▶ **Input data**
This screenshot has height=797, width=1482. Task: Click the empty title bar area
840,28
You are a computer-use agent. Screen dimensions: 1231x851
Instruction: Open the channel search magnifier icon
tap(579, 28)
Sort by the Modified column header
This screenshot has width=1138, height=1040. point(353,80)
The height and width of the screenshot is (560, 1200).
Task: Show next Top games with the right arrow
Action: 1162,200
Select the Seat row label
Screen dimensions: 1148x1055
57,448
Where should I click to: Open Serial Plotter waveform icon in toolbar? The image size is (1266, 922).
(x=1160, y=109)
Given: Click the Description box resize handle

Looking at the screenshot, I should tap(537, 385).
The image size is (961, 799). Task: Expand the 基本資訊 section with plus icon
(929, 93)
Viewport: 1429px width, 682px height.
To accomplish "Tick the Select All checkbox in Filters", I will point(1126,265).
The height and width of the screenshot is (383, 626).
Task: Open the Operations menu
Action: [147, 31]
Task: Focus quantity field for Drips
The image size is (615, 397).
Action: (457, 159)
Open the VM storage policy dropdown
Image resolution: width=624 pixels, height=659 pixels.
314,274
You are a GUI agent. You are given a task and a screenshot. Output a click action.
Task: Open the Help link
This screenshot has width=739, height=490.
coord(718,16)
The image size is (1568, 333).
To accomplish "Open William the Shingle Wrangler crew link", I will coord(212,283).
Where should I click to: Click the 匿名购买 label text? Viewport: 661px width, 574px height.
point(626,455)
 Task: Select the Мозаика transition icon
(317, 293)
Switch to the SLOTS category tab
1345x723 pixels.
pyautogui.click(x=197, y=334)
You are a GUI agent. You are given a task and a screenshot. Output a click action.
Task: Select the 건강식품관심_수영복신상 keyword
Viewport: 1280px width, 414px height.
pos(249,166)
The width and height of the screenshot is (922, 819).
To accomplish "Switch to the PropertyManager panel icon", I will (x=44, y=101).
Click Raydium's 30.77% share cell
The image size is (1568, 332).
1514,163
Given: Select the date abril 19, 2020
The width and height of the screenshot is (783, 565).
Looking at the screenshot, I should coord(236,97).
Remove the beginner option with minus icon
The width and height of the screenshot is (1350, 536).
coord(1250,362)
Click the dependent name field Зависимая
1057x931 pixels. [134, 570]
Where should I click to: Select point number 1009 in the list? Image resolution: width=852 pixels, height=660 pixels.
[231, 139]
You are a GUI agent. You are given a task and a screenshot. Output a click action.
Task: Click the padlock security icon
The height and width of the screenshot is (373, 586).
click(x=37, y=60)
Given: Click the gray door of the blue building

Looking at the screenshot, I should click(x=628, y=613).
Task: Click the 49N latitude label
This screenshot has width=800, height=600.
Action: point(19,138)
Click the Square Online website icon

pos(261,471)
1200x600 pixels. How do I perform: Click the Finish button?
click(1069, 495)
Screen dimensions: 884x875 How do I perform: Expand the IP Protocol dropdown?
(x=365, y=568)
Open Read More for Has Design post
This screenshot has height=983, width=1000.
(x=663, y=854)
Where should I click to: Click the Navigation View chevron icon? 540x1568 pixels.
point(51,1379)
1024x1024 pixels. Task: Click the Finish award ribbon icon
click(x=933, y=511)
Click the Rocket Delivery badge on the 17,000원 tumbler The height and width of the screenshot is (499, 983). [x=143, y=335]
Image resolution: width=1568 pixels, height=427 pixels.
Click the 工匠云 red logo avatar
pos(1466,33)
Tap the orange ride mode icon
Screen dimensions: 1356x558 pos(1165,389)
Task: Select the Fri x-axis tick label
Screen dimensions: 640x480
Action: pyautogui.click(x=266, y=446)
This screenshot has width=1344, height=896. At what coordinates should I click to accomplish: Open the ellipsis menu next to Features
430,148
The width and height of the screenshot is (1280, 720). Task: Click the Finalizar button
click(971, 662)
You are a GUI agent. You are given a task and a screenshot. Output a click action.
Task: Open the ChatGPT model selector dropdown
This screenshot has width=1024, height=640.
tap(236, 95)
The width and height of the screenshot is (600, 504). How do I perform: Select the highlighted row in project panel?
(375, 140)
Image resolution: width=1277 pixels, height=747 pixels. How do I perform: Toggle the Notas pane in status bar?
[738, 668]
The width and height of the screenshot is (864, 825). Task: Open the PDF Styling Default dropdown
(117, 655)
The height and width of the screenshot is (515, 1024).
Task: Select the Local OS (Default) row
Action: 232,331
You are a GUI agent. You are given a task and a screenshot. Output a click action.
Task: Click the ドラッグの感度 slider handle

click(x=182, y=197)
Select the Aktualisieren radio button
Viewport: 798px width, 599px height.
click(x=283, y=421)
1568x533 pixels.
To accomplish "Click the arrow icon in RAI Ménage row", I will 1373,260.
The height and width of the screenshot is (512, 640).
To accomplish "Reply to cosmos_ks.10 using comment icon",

▶ **The task**
Verbatim reproduction is required for the line holding "Task: Click the 49N latitude label" and for every line after it in the records, with no other line included.

▶ **Solution for this task**
Task: Click the 49N latitude label
This screenshot has width=800, height=600.
Action: point(19,138)
Click the Square Online website icon

pos(261,471)
1200x600 pixels. How do I perform: Click the Finish button?
click(1069, 495)
Screen dimensions: 884x875 How do I perform: Expand the IP Protocol dropdown?
(x=365, y=568)
Open Read More for Has Design post
This screenshot has height=983, width=1000.
(x=663, y=854)
Where should I click to: Click the Navigation View chevron icon? 540x1568 pixels.
point(51,1379)
1024x1024 pixels. Task: Click the Finish award ribbon icon
click(x=933, y=511)
Click the Rocket Delivery badge on the 17,000원 tumbler The height and width of the screenshot is (499, 983). [x=143, y=335]
Image resolution: width=1568 pixels, height=427 pixels.
Click the 工匠云 red logo avatar
pos(1466,33)
Tap the orange ride mode icon
Screen dimensions: 1356x558 pos(1165,389)
Task: Select the Fri x-axis tick label
Screen dimensions: 640x480
Action: pyautogui.click(x=266, y=446)
This screenshot has width=1344, height=896. At what coordinates should I click to accomplish: Open the ellipsis menu next to Features
430,148
The width and height of the screenshot is (1280, 720). Task: Click the Finalizar button
click(971, 662)
You are a GUI agent. You are given a task and a screenshot. Output a click action.
Task: Open the ChatGPT model selector dropdown
This screenshot has width=1024, height=640.
tap(236, 95)
The width and height of the screenshot is (600, 504). How do I perform: Select the highlighted row in project panel?
(375, 140)
Image resolution: width=1277 pixels, height=747 pixels. How do I perform: Toggle the Notas pane in status bar?
[738, 668]
The width and height of the screenshot is (864, 825). Task: Open the PDF Styling Default dropdown
(117, 655)
The height and width of the screenshot is (515, 1024).
Task: Select the Local OS (Default) row
Action: 232,331
You are a GUI agent. You are given a task and a screenshot. Output a click action.
Task: Click the ドラッグの感度 slider handle

click(x=182, y=197)
Select the Aktualisieren radio button
Viewport: 798px width, 599px height.
click(x=283, y=421)
1568x533 pixels.
To accomplish "Click the arrow icon in RAI Ménage row", I will 1373,260.
The height and width of the screenshot is (512, 640).
To accomplish "Reply to cosmos_ks.10 using comment icon",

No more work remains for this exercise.